Dawson pisó el pedal antes de girar la llave de contacto; el motor cobró vida con un rugido. Lo revolucionó varias veces y el coche vibró levemente. Cuando la aguja del cuentarrevoluciones se quedó estable, dio marcha atrás para salir del taller y condujo despacio hacia la carretera, procurando evitar los baches. El sonido del motor se apaciguó solo un poco cuando atravesaron Oriental y entraron en la silenciosa autopista.
A media que Amanda empezaba a relajarse, descubrió que, por el rabillo del ojo, podía ver todo lo que necesitaba. Dawson mantenía una mano sobre el volante, una postura dolorosamente familiar de los largos paseos que solían dar en coche antaño. Él adoptaba aquella postura cuando se sentía totalmente cómodo. Ella detectó de nuevo aquel sentimiento en él mientras cambiaba de marcha y los músculos de su antebrazo se tensaban y se relajaban.

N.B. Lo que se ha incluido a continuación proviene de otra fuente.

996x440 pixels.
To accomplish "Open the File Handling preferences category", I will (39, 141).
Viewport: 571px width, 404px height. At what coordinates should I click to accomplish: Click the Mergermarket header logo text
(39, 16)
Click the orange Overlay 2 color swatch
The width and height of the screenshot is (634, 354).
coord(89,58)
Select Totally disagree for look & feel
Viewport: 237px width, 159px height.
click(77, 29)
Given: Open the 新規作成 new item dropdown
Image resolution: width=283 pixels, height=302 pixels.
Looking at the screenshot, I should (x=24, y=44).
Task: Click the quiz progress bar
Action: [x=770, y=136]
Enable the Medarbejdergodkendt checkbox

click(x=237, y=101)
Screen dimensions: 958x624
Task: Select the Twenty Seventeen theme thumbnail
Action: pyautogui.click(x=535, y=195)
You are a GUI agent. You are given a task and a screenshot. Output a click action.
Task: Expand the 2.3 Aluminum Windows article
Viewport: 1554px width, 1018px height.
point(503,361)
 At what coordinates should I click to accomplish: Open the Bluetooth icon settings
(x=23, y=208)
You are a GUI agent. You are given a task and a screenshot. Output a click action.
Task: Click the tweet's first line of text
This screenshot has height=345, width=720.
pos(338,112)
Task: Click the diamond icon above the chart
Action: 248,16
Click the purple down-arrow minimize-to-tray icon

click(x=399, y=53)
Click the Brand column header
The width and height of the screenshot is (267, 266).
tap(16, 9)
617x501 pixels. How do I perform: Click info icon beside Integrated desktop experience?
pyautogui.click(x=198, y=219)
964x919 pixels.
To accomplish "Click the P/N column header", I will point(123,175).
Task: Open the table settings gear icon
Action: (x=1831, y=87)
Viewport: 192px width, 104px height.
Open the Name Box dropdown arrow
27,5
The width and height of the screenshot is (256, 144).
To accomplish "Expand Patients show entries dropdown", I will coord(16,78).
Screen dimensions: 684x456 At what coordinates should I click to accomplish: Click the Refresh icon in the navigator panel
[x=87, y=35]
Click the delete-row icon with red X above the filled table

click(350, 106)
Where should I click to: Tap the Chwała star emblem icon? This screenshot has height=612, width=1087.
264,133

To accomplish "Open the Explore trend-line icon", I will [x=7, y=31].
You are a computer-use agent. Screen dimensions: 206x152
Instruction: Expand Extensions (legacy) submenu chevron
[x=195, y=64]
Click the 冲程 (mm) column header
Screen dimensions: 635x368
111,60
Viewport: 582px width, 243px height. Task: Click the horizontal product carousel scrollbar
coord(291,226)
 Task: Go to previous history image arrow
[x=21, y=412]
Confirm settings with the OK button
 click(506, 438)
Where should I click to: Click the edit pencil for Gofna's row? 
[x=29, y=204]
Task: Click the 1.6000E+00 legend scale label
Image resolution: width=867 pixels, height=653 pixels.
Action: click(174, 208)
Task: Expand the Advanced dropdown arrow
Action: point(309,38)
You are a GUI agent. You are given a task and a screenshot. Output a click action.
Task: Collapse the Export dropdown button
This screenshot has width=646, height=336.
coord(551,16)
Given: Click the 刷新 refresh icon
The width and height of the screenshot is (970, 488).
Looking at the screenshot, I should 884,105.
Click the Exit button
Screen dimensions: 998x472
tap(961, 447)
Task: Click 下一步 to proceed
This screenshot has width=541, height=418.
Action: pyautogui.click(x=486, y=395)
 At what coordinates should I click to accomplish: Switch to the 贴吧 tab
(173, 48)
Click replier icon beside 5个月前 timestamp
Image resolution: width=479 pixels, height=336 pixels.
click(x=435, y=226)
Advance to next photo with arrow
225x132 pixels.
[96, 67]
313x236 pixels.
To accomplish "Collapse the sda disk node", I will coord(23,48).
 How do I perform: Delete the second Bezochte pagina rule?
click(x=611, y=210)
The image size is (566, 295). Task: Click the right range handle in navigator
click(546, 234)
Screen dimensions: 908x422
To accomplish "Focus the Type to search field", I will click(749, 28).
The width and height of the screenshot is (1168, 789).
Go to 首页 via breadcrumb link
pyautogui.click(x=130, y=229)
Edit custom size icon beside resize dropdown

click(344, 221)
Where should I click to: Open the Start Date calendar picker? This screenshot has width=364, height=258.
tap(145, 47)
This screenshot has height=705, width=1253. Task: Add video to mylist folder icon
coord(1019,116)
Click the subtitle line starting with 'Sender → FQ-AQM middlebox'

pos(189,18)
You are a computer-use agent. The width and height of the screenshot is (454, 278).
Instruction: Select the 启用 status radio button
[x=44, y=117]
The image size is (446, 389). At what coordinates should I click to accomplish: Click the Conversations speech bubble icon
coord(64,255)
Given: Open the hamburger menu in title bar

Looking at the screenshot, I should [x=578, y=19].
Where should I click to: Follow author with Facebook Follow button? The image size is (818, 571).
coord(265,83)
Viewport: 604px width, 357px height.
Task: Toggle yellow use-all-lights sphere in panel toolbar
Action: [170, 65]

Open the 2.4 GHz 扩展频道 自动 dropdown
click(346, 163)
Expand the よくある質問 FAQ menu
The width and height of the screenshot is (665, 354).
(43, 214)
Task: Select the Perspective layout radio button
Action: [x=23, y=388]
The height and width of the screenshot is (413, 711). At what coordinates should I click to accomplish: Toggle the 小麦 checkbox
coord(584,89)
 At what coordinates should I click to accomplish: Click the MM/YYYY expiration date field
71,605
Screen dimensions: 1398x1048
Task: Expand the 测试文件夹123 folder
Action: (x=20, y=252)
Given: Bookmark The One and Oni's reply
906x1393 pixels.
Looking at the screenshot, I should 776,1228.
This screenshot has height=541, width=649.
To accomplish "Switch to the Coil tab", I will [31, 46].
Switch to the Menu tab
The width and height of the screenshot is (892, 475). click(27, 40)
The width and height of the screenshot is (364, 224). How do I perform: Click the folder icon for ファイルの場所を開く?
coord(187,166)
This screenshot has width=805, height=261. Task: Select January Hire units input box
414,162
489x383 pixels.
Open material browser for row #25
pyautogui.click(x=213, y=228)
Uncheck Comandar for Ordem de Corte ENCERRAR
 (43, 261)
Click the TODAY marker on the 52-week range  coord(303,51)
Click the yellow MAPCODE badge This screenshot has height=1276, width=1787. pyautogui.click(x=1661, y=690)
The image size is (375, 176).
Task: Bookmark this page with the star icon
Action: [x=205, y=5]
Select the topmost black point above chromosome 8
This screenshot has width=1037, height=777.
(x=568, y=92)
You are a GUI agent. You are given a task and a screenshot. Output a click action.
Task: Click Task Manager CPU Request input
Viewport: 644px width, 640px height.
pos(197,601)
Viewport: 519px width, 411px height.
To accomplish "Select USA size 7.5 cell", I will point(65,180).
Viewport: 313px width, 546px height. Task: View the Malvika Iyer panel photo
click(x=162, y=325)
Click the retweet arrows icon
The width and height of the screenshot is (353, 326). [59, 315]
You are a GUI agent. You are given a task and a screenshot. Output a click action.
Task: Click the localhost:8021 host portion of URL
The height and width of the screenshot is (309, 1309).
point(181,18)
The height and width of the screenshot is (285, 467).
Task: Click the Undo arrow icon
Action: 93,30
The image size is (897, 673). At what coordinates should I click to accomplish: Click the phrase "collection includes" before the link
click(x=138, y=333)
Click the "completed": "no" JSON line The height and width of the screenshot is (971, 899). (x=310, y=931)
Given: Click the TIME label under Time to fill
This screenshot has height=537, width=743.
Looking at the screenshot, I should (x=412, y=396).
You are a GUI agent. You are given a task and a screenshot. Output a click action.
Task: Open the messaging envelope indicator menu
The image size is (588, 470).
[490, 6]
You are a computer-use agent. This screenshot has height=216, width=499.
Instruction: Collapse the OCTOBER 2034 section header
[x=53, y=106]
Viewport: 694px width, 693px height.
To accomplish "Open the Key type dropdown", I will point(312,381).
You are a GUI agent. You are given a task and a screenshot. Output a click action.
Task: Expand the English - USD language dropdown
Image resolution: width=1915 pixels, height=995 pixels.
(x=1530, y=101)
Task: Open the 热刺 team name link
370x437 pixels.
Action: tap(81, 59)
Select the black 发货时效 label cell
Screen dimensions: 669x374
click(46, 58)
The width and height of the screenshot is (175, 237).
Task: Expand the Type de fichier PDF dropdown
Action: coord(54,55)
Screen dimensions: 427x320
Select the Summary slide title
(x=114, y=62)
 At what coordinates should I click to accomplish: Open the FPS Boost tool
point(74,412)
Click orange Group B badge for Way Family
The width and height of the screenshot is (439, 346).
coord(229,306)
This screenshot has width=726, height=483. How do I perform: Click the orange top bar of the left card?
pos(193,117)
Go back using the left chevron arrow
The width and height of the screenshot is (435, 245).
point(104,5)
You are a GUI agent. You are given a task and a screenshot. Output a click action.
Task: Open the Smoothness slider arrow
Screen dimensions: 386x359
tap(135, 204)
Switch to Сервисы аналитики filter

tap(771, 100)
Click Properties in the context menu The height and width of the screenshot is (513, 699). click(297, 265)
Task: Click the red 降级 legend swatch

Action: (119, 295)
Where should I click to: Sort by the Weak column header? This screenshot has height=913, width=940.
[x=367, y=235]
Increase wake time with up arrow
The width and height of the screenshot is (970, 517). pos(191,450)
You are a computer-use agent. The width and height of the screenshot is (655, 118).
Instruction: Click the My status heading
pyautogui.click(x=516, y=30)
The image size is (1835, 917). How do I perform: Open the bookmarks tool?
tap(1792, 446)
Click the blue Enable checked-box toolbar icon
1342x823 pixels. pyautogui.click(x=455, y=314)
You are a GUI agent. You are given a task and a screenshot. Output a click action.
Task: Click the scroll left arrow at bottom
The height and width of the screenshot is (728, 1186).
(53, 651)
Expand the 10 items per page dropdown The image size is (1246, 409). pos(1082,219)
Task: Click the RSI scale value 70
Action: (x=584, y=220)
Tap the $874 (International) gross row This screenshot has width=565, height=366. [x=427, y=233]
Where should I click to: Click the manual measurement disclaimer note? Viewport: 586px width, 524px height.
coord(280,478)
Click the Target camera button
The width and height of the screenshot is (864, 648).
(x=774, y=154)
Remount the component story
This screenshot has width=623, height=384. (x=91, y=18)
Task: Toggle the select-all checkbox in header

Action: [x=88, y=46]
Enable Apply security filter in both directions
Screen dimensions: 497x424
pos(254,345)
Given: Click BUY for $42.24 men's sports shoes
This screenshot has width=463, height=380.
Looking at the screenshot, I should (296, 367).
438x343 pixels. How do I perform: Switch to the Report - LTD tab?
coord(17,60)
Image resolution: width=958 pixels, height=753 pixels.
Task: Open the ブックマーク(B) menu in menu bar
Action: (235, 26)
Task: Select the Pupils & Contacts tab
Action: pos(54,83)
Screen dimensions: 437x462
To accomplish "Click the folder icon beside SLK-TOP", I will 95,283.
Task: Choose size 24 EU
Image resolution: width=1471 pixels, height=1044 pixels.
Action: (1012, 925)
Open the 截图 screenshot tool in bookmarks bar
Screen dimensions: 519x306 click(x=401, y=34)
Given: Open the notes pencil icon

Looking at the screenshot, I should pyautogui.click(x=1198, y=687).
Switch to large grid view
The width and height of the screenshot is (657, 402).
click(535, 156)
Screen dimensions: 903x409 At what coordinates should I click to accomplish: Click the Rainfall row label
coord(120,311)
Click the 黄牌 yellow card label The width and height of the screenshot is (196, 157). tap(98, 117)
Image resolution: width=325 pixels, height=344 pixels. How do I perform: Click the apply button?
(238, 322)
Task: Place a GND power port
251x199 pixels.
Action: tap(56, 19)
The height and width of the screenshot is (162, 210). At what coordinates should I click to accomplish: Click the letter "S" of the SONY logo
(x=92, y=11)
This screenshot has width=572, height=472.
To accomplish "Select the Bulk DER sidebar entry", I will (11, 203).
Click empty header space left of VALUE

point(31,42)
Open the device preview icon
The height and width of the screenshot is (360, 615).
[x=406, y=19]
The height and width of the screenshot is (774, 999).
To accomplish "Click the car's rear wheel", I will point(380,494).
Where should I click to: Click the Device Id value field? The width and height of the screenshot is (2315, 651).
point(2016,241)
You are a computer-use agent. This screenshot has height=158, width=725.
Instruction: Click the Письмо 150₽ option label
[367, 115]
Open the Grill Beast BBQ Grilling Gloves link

El cabello de Amanda se agitó a su alrededor cuando el vehículo aceleró, así que se lo recogió en una cola de caballo. Había demasiado ruido como para intentar hablar, pero a Amanda ya le iba bien. Se sentía complacida con la posibilidad de estar sola con sus pensamientos, sola con Dawson. A medida que los kilómetros iban quedando atrás, sintió que la tensión inicial se disipaba, como si el viento se la llevara a su paso.
Dawson mantuvo la velocidad constante, a pesar de la vacía extensión de la carretera. Parecía que no tenía prisa. Y ella tampoco. Amanda estaba en un coche con un hombre al que había amado mucho tiempo atrás, dirigiéndose hacia un lugar desconocido para ambos. Solo unos pocos días antes, la idea le habría parecido ridícula. Era una locura, algo inimaginable, pero, a la vez, había algo de excitante en todo aquello. Durante un ratito, aunque no fuera mucho, no era esposa, ni madre, ni hija. Hacía muchos años que no se sentía así de libre.